(Stored items)
====
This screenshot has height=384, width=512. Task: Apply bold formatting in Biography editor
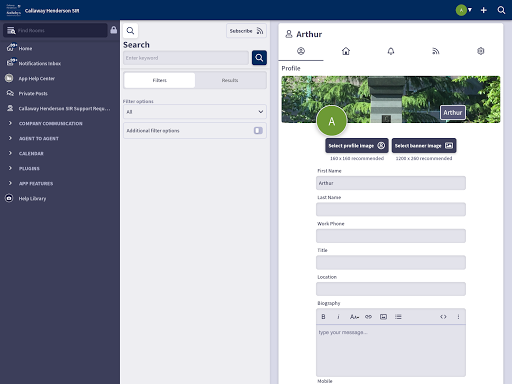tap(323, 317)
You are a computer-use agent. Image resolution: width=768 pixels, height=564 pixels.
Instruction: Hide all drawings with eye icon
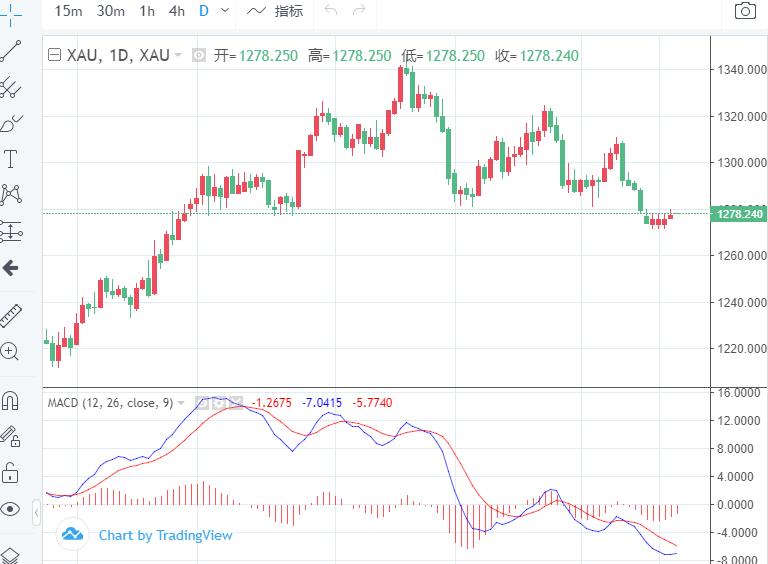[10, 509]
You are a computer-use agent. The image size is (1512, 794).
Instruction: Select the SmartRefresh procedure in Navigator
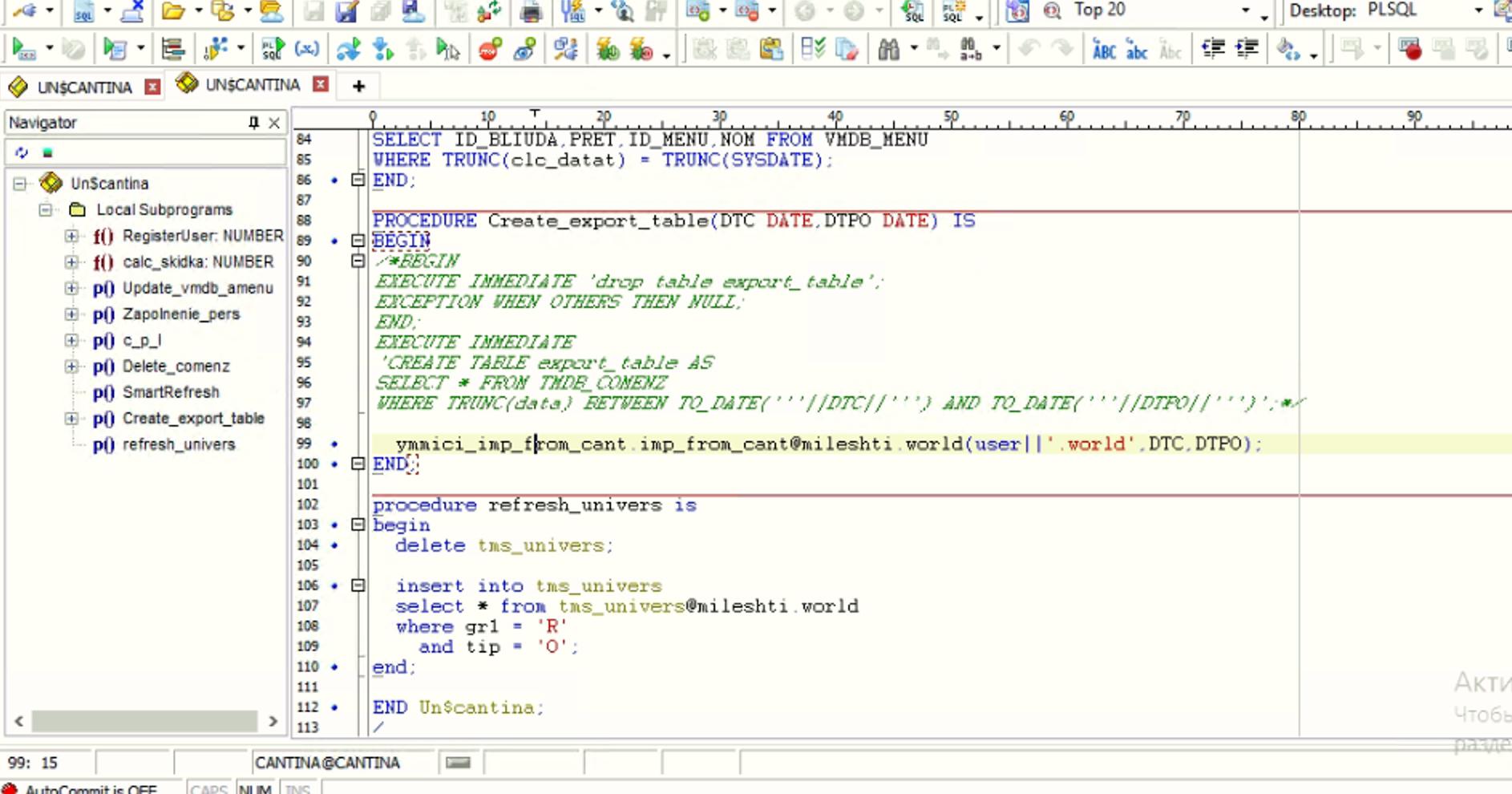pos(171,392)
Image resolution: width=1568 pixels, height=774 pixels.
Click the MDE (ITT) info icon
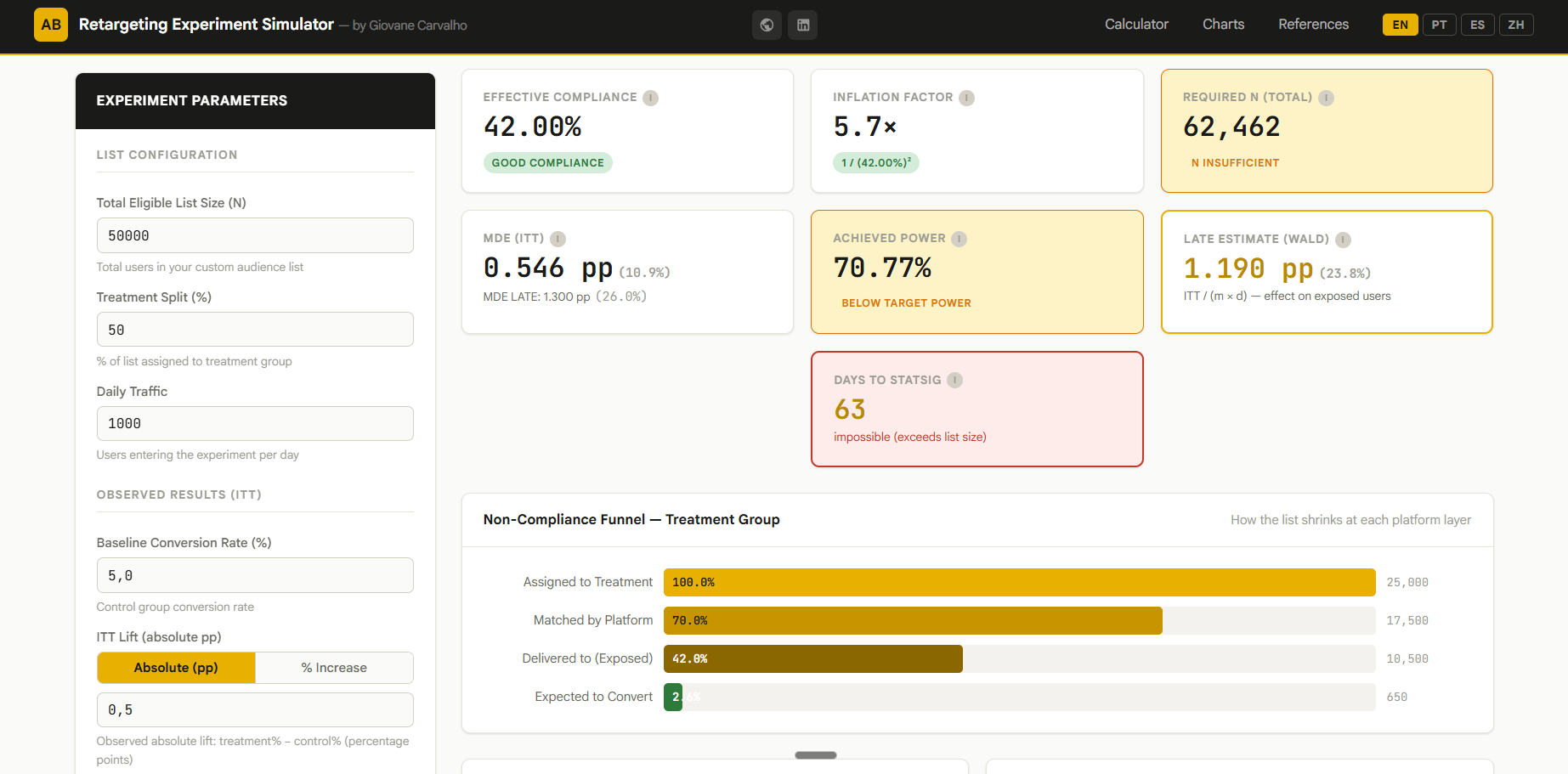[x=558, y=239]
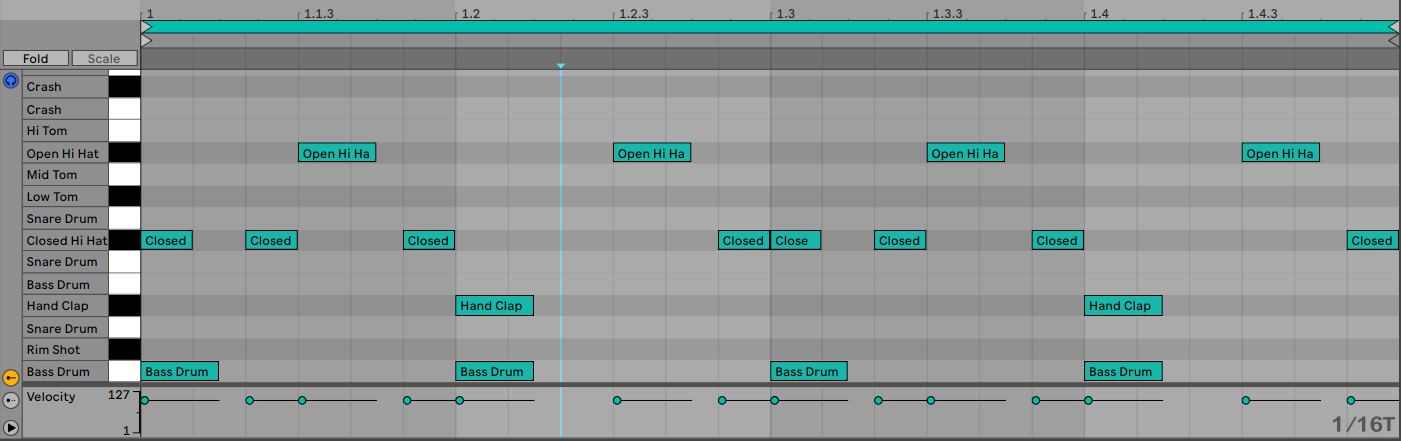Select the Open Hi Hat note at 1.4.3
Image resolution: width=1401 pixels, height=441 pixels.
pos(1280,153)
====
Instructions for the task: Find the number of lines in the records that include the word "computer". Write only that number.

Answer to the exercise: 2